Dal 15 novembre al 15 aprile tutti i veicoli devono montare pneumatici invernali o avere catene a bordo, come stabilito dalla direttiva del Ministero dei Trasporti.
L’obbligo vale solo sui tratti indicati dal segnale della ruota catenata, ma il controllo è più intenso su strade montane e aree soggette a gelate. Nei comuni di montagna la scadenza slitta al 30 aprile, con possibili proroghe fino al 15 maggio.
Gli pneumatici invernali garantiscono migliore aderenza grazie alla mescola più morbida; durante il periodo invernale sono ammesse anche gomme termiche M+S con codice di velocità inferiore a quello riportato sul libretto.
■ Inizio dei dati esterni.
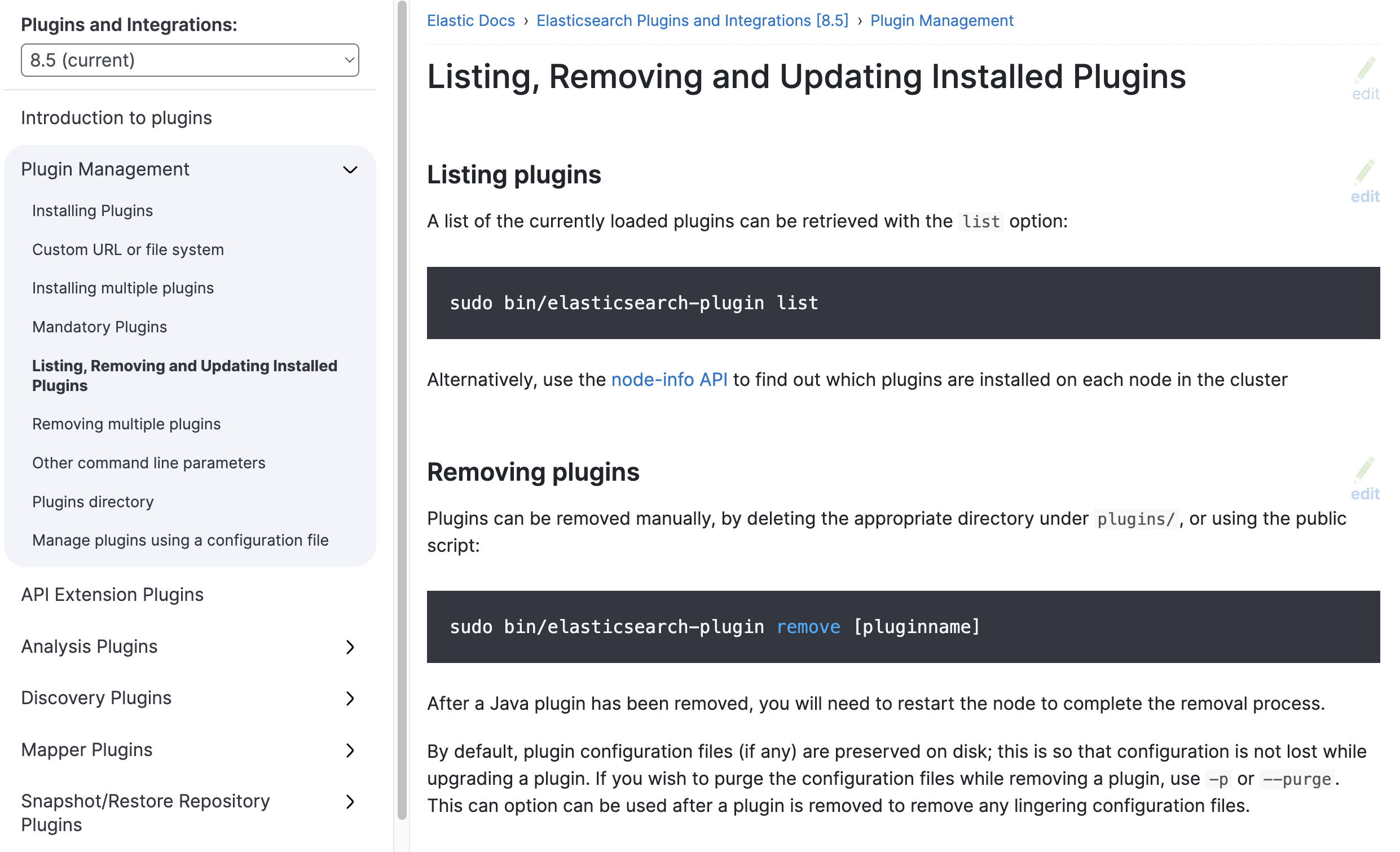Click the Plugin Management breadcrumb link
The height and width of the screenshot is (852, 1400).
coord(941,20)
La prescrizione termina il 15 aprile 2026, quando tornerà obbligatorio montare pneumatici estivi, salvo diverse indicazioni nei tratti dove potrà essere imposto l’uso delle catene in caso di neve improvvisa.
Chi circola senza dotazioni adeguate rischia multe da 41 a 169 euro nei centri abitati e da 85 a 338 euro su strade extraurbane e autostrade; in più il veicolo non può proseguire finché non si mette in regola. Se si viola il fermo, scatta una sanzione di 84 euro e la decurtazione di 3 punti patente.